**PROMPT**
Once you have read the data below, print all of it exactly.

**MATERIAL FOR THE TASK**
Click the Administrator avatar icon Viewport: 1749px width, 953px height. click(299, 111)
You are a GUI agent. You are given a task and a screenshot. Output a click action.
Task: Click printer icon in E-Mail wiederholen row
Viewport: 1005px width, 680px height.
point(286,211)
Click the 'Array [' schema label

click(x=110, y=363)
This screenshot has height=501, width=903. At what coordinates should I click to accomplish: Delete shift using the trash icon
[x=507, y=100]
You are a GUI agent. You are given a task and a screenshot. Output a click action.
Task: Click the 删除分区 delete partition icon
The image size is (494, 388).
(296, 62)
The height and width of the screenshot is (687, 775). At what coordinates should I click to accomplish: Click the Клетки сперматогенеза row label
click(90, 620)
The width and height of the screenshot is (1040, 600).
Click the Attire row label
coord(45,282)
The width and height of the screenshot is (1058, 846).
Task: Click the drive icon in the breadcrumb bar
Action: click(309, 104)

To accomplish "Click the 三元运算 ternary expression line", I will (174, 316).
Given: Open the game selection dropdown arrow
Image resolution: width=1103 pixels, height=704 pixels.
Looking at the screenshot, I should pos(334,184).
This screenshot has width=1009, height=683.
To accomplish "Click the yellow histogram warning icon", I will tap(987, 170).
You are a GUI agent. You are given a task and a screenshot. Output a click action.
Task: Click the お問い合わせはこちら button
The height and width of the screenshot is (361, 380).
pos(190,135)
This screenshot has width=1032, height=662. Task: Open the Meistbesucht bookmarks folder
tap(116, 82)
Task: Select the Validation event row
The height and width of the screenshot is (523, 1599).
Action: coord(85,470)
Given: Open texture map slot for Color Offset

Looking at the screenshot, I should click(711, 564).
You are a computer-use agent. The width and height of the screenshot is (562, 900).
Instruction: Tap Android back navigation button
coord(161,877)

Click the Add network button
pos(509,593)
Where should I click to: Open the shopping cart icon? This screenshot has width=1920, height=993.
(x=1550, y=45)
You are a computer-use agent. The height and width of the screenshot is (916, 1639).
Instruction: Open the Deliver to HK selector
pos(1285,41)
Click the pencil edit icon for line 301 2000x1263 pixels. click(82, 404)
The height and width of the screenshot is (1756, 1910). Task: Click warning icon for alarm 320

**ANSWER AREA**
Click the Administrator avatar icon Viewport: 1749px width, 953px height. click(299, 111)
You are a GUI agent. You are given a task and a screenshot. Output a click action.
Task: Click printer icon in E-Mail wiederholen row
Viewport: 1005px width, 680px height.
point(286,211)
Click the 'Array [' schema label

click(x=110, y=363)
This screenshot has height=501, width=903. At what coordinates should I click to accomplish: Delete shift using the trash icon
[x=507, y=100]
You are a GUI agent. You are given a task and a screenshot. Output a click action.
Task: Click the 删除分区 delete partition icon
The image size is (494, 388).
(296, 62)
The height and width of the screenshot is (687, 775). At what coordinates should I click to accomplish: Click the Клетки сперматогенеза row label
click(90, 620)
The width and height of the screenshot is (1040, 600).
Click the Attire row label
coord(45,282)
The width and height of the screenshot is (1058, 846).
Task: Click the drive icon in the breadcrumb bar
Action: click(309, 104)

To accomplish "Click the 三元运算 ternary expression line", I will (174, 316).
Given: Open the game selection dropdown arrow
Image resolution: width=1103 pixels, height=704 pixels.
Looking at the screenshot, I should pos(334,184).
This screenshot has width=1009, height=683.
To accomplish "Click the yellow histogram warning icon", I will tap(987, 170).
You are a GUI agent. You are given a task and a screenshot. Output a click action.
Task: Click the お問い合わせはこちら button
The height and width of the screenshot is (361, 380).
pos(190,135)
This screenshot has width=1032, height=662. Task: Open the Meistbesucht bookmarks folder
tap(116, 82)
Task: Select the Validation event row
The height and width of the screenshot is (523, 1599).
Action: coord(85,470)
Given: Open texture map slot for Color Offset

Looking at the screenshot, I should click(711, 564).
You are a computer-use agent. The width and height of the screenshot is (562, 900).
Instruction: Tap Android back navigation button
coord(161,877)

Click the Add network button
pos(509,593)
Where should I click to: Open the shopping cart icon? This screenshot has width=1920, height=993.
(x=1550, y=45)
You are a computer-use agent. The height and width of the screenshot is (916, 1639).
Instruction: Open the Deliver to HK selector
pos(1285,41)
Click the pencil edit icon for line 301 2000x1263 pixels. click(82, 404)
The height and width of the screenshot is (1756, 1910). Task: Click warning icon for alarm 320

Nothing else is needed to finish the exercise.